Good morning, I'm your AI Brief anchor. Here's what's happening in AI today, Wednesday, April 29, 2026.
A New Attack Bypasses All Major AI Safety Filters
Our top story today: A concerning new security flaw that affects virtually every major large language model. Researchers at Carnegie Mellon University have published a paper on a novel attack they call 'Recursive Obfuscation'. This technique effectively bypasses the safety alignment and ethical guardrails built into today's leading AI systems.
In simple terms, the attack works by nesting commands within each other in complex, layered ways, essentially confusing the AI into ignoring its own safety protocols. The researchers demonstrated that this method could successfully jailbreak models from OpenAI, Google, Anthropic, and others, compelling them to generate harmful or prohibited content.
This discovery raises significant questions about the current approach to AI safety, known as alignment. While model providers are racing to patch this specific vulnerability, the underlying principle of the attack suggests that determined actors may always find ways to circumvent static safety filters, highlighting the need for more dynamic and robust defense mechanisms.
The EU Mandates an 'AI Bill of Materials'
As researchers expose new vulnerabilities, regulators are stepping up efforts to enforce transparency. The European Union's AI Office announced yesterday it is using its new powers under the AI Act to mandate an 'AI Bill of Materials' for all systems classified as high-risk.
Think of it as an ingredients list for artificial intelligence. The AIBOM, as it's being called, will require developers to provide a detailed, hierarchical inventory of all the components used to build and train their AI models. This includes datasets, third-party software libraries, and other AI models that were part of the development process.
The goal is to give regulators, and eventually customers, a clear view into the supply chain of high-risk AI, making it easier to identify potential security risks, data biases, or licensing issues. The mandate is seen as a major step toward creating a more accountable and secure AI ecosystem, though industry groups are already raising concerns about the complexity of compliance.
Cognition AI Suffers Major Data Breach, Model Weights Leaked
In a stark reminder of the stakes involved, Cognition AI, a leading developer of enterprise AI, has confirmed a massive data breach. The company announced that attackers exploited a misconfigured cloud storage server, making off with a treasure trove of sensitive information.

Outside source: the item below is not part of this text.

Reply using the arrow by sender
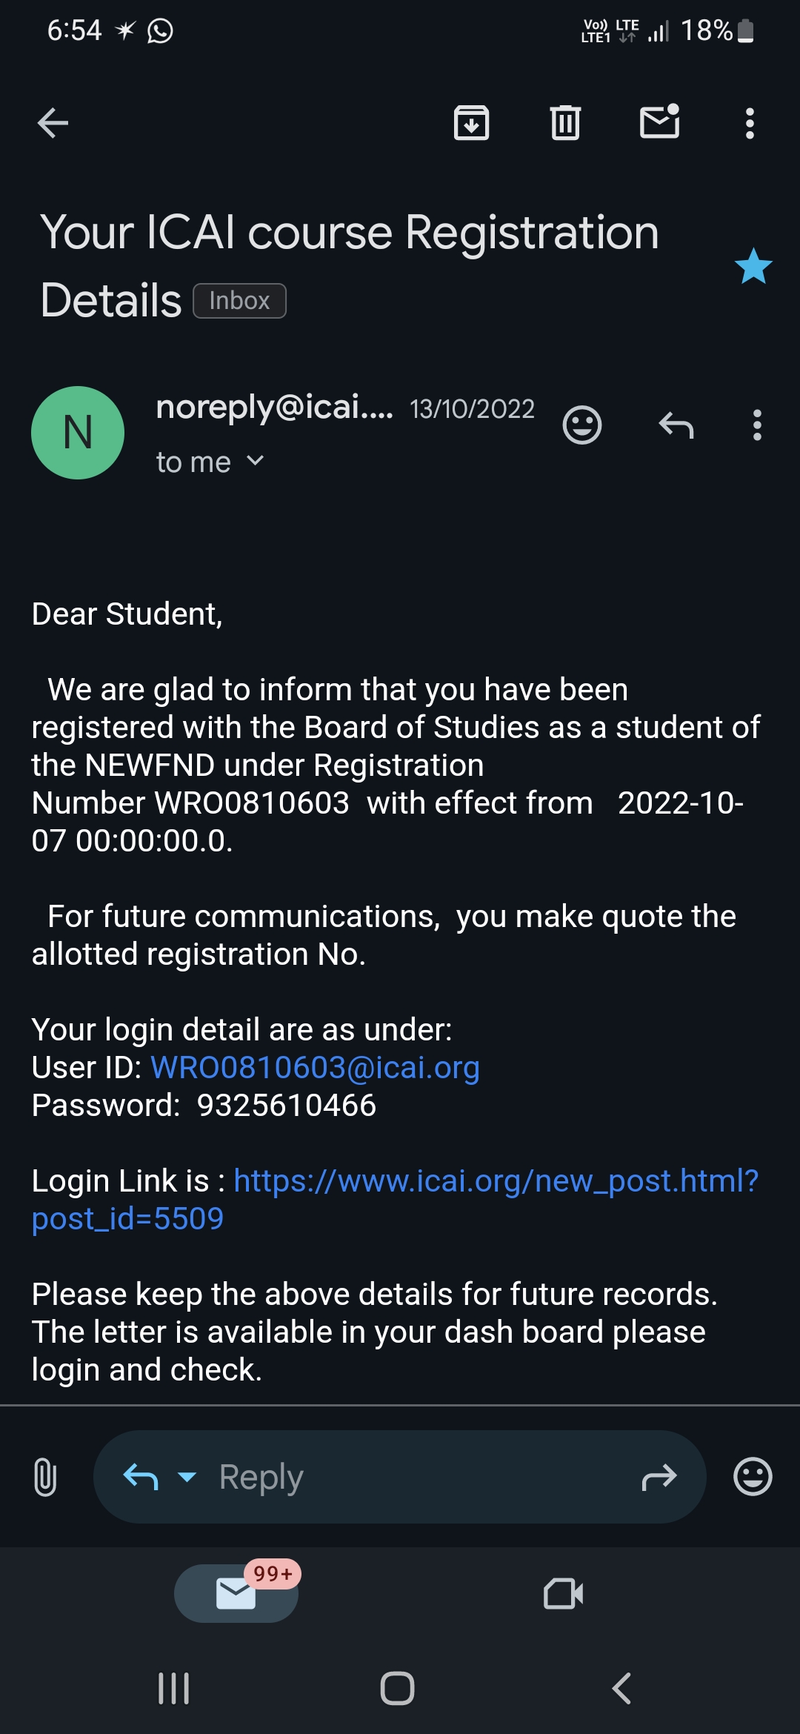800x1734 pixels. pos(676,425)
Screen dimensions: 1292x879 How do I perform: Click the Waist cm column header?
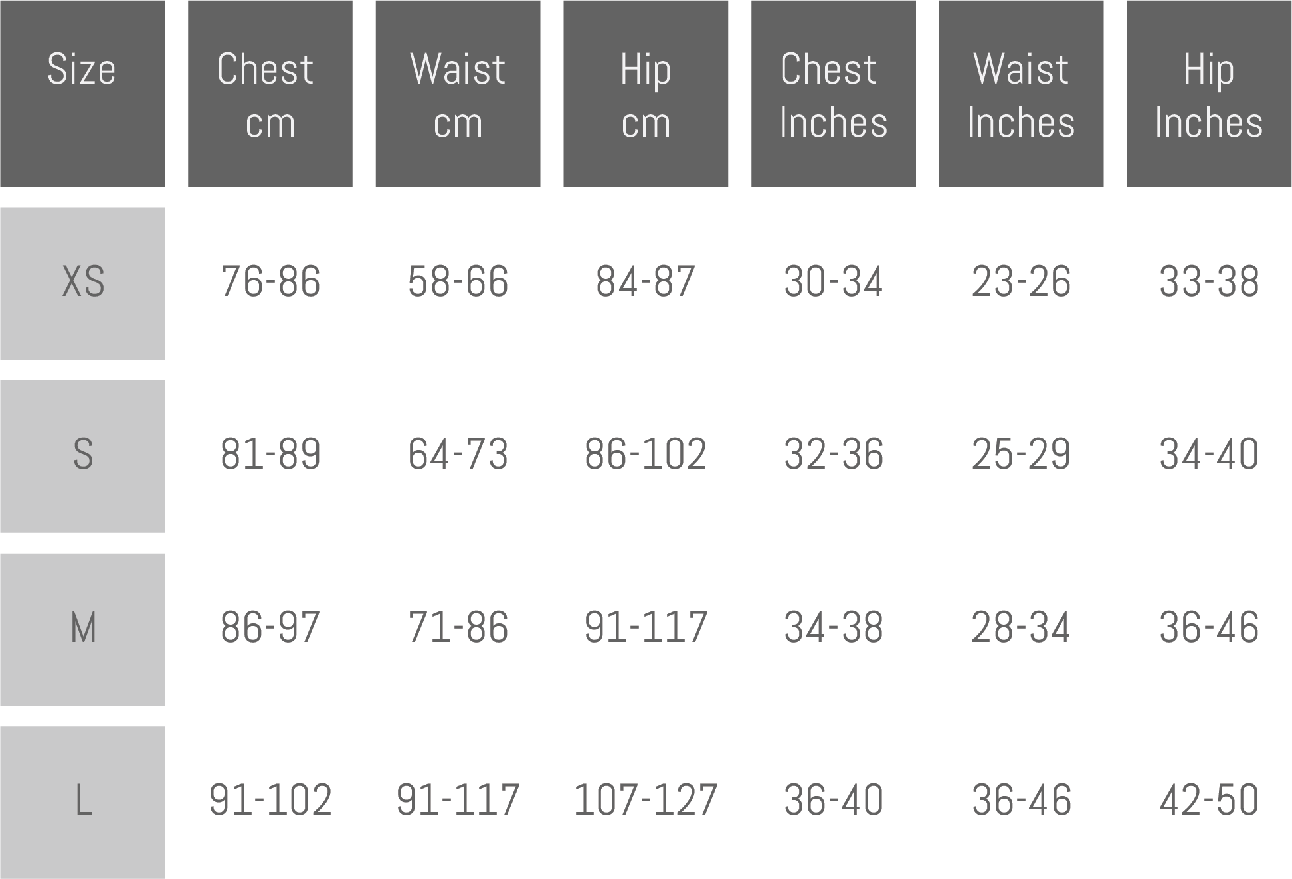click(458, 93)
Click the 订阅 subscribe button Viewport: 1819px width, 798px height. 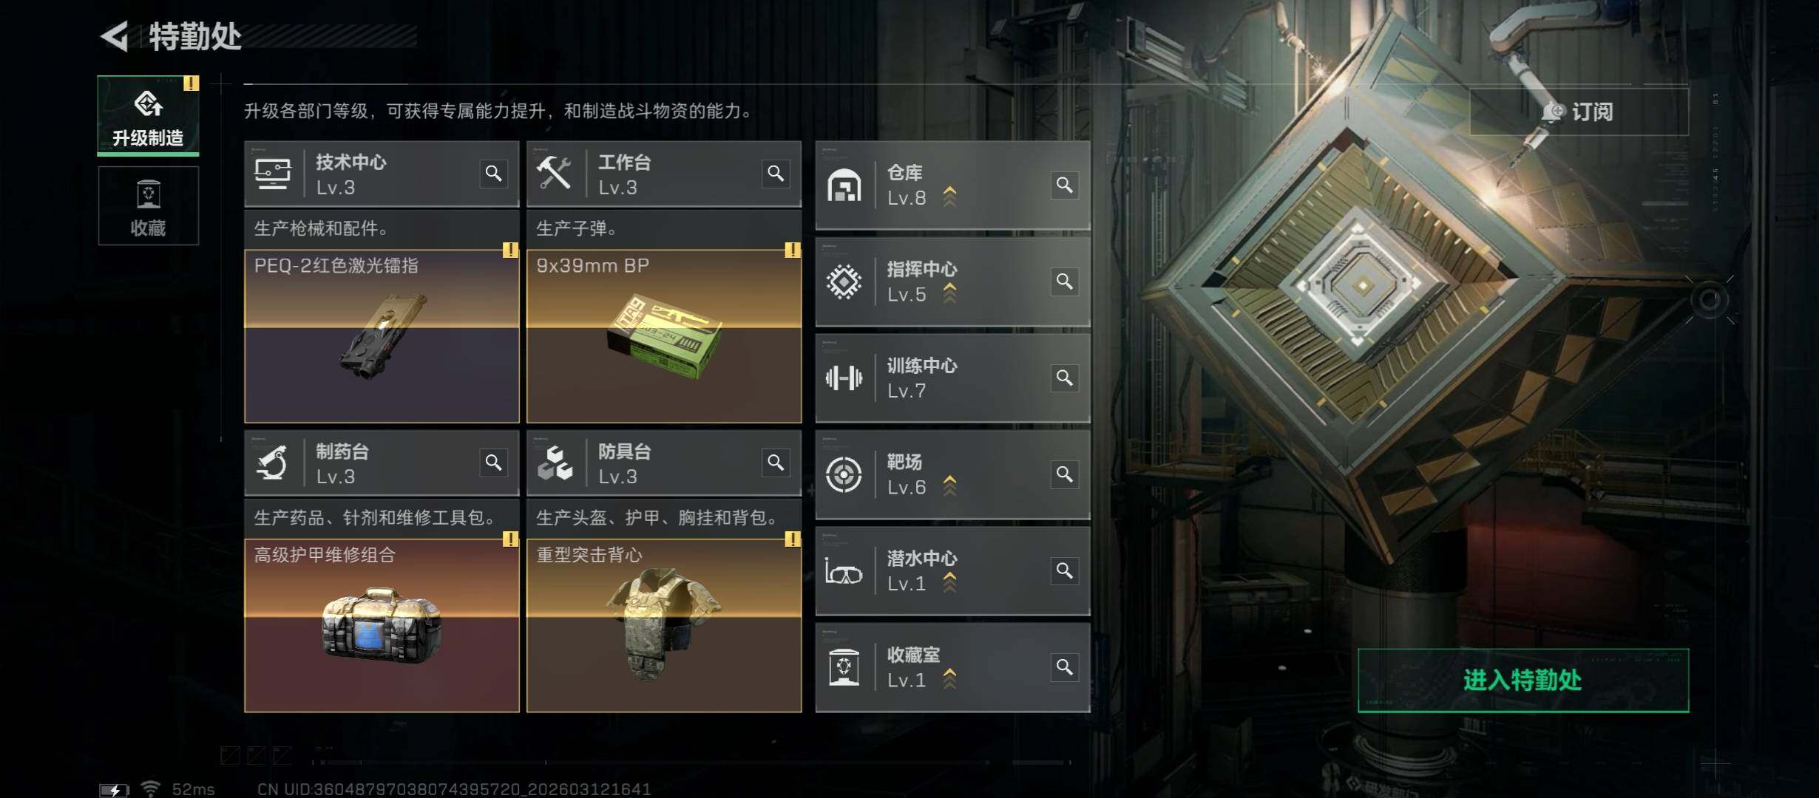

The breach is particularly severe because it includes not only user data and project files but also the proprietary model weights for some of the company’s core language models. The theft of model weights is a critical blow, representing the loss of a company’s most valuable intellectual property. It opens the door for the models to be replicated, analyzed for weaknesses, or used maliciously by competitors or bad actors.